Selected text:
___
General characteristics
- Class & type: Research vessel
- Tonnage: 8,554 GT; 2,566 NT;
- Length: 118.42 m (388 ft 6 in)
- Beam: 20.6 m (67 ft 7 in)
- Draft: 6.4 m (21 ft 0 in)
- Depth: 9.8 m (32 ft 2 in)
- Installed power: 4 GenSets – Wärtsilä diesel engines each 1,620 kW / 1,572 ekW
- Propulsion: 2 diesel electric engines, each 2350 kW
- Speed: 15.0 knots (27.8 km/h)
- Crew: 35 + 40 scientists

= RV Sonne (2014) =

German-built research vessel

RV Sonne (German for Sun) is a German deep ocean research vessel. The ship became available for science in December 2014 and it operates mainly in the Pacific and the Indian Oceans. She is registered in Wilhelmshaven and replaced its predecessor of the same name.

==Career==
An order worth €124.4 million for a new research ship to replace the older research ship Sonne was placed by the German federal ministry for education and research (90%) together with the coastal states Lower Saxony, Schleswig-Holstein, Mecklenburg-Vorpommern, Bremen and Hamburg (10%) in May 2011.

The construction took place in Meyer Werft in Papenburg and the Sonne left the dock in April 2014. It was christened in July 2014 and handed over in November 2014.

The Sonne is a multipurpose working platform for marine and related disciplines: physical and biological oceanography, marine geology,
marine and atmospheric chemistry, marine geophysics and meteorology. The ship operates mainly in the Pacific and the Indian Oceans and is owned by the German Federal Ministry of Education and Research. It sails under the German Federal State Flag and its home institute is the Institute for Chemistry and Biology of the Marine Environment.
___
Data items
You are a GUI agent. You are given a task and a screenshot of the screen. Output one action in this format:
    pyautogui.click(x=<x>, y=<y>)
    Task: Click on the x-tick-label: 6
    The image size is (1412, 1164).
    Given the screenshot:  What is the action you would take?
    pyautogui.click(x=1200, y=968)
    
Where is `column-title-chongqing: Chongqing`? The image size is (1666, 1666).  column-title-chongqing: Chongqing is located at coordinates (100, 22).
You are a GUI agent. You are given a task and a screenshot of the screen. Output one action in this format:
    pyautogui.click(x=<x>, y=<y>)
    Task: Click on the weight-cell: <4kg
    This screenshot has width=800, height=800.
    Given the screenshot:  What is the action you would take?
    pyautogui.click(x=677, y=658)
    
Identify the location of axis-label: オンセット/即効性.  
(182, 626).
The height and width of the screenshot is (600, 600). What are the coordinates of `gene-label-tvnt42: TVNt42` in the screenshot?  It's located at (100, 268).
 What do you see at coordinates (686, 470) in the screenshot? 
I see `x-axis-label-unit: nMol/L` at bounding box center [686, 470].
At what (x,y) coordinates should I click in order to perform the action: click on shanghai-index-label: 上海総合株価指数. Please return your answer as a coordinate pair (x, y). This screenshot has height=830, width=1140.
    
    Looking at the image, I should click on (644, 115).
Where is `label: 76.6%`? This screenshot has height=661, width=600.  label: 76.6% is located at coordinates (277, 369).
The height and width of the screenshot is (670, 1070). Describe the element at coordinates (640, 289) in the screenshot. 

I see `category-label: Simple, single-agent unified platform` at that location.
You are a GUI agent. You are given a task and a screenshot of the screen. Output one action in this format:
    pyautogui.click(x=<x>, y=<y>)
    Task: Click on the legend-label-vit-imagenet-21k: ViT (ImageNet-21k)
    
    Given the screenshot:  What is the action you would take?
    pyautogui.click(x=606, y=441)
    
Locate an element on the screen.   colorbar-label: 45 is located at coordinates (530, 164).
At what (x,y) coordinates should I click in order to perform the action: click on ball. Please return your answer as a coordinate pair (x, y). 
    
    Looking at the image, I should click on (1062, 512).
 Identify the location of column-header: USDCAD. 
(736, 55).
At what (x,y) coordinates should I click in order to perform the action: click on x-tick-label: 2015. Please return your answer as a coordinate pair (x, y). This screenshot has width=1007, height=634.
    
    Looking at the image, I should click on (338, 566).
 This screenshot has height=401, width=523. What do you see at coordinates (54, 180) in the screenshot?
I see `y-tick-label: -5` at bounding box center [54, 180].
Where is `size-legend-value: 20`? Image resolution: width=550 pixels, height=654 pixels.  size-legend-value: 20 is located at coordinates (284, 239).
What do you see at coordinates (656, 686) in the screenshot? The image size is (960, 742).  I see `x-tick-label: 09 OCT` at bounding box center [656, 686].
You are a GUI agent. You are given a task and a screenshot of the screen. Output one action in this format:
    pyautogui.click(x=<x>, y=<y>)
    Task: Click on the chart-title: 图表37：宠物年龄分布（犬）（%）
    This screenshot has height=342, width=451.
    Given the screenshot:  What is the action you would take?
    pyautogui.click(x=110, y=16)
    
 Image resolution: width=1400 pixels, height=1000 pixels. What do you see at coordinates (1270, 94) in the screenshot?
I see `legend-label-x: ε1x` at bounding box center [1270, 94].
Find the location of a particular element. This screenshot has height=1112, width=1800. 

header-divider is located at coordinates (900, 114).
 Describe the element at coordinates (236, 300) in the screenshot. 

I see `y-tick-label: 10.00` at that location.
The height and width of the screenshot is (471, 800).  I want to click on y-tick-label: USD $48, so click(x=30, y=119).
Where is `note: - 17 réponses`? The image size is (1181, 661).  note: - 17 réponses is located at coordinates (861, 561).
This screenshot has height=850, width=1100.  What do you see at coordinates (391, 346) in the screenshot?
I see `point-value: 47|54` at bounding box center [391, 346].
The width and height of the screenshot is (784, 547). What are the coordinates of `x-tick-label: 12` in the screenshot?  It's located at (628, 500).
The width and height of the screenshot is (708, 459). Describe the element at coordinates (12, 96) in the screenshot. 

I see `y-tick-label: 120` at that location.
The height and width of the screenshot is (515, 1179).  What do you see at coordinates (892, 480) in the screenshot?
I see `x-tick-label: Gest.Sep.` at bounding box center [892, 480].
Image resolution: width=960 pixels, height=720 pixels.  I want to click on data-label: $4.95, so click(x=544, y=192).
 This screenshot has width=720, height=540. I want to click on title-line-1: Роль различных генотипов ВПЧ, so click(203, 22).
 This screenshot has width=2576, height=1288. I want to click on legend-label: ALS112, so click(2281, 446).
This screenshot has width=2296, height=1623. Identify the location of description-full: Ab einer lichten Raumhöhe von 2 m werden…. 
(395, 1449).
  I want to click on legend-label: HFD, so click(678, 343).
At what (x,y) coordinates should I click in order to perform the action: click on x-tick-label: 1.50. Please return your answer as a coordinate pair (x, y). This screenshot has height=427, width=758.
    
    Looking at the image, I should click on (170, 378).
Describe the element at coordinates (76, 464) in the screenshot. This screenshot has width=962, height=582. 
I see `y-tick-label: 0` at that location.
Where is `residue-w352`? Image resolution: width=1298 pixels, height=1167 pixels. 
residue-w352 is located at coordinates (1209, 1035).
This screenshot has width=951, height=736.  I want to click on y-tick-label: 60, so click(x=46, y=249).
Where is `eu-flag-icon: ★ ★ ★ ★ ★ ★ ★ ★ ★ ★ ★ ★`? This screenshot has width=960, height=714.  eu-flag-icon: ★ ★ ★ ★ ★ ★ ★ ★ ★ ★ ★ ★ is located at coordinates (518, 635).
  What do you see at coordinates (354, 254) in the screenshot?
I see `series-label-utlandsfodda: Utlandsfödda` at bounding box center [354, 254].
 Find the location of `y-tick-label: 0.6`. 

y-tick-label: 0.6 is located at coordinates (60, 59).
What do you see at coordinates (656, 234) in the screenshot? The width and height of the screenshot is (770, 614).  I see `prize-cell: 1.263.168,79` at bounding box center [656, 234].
___
Assigned task 1: Swap "Meyer Werft" for "the Meyer shipyard" and give the RV Sonne text again from "- Crew: 35 +" to "in November 2014.".
Assigned task 2: According to the RV Sonne text, in what month and year did the ship leave the dock?
These lines come from a source unrelated to the RV Sonne text.

Expected output 1:
- Crew: 35 + 40 scientists

= RV Sonne (2014) =

German-built research vessel

RV Sonne (German for Sun) is a German deep ocean research vessel. The ship became available for science in December 2014 and it operates mainly in the Pacific and the Indian Oceans. She is registered in Wilhelmshaven and replaced its predecessor of the same name.

==Career==
An order worth €124.4 million for a new research ship to replace the older research ship Sonne was placed by the German federal ministry for education and research (90%) together with the coastal states Lower Saxony, Schleswig-Holstein, Mecklenburg-Vorpommern, Bremen and Hamburg (10%) in May 2011.

The construction took place in the Meyer shipyard in Papenburg and the Sonne left the dock in April 2014. It was christened in July 2014 and handed over in November 2014.

Expected output 2: April 2014